Stored items from a collection:
---+---

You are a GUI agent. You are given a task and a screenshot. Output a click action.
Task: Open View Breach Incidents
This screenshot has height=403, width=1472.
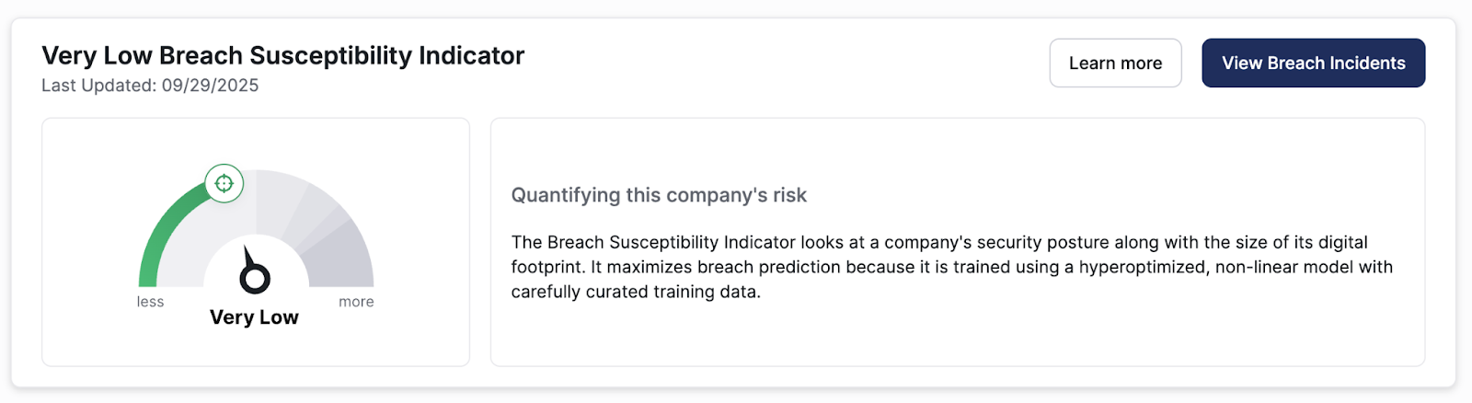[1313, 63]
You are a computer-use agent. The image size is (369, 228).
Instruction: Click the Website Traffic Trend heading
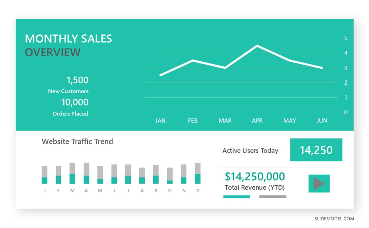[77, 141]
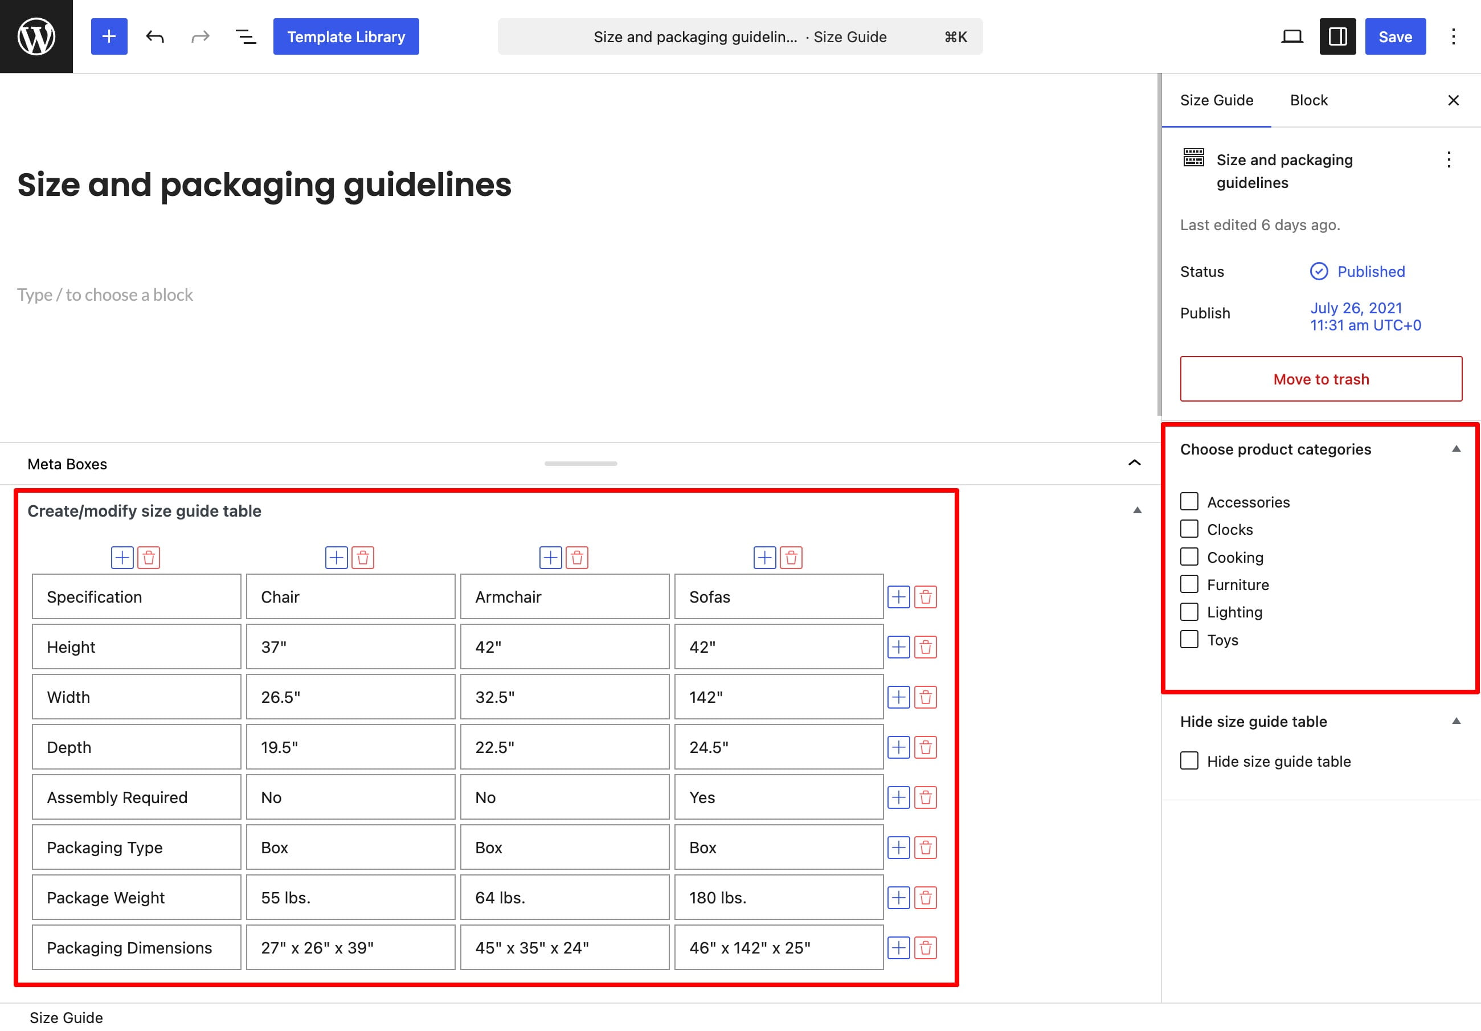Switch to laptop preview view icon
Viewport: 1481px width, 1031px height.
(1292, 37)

---+---

### Exercise requirements
What lines above contain the word "agent"? Please copy each one.

### Your solution
You are a GUI agent. You are given a task and a screenshot. Output a click action.
You are a computer-use agent. The image size is (369, 228).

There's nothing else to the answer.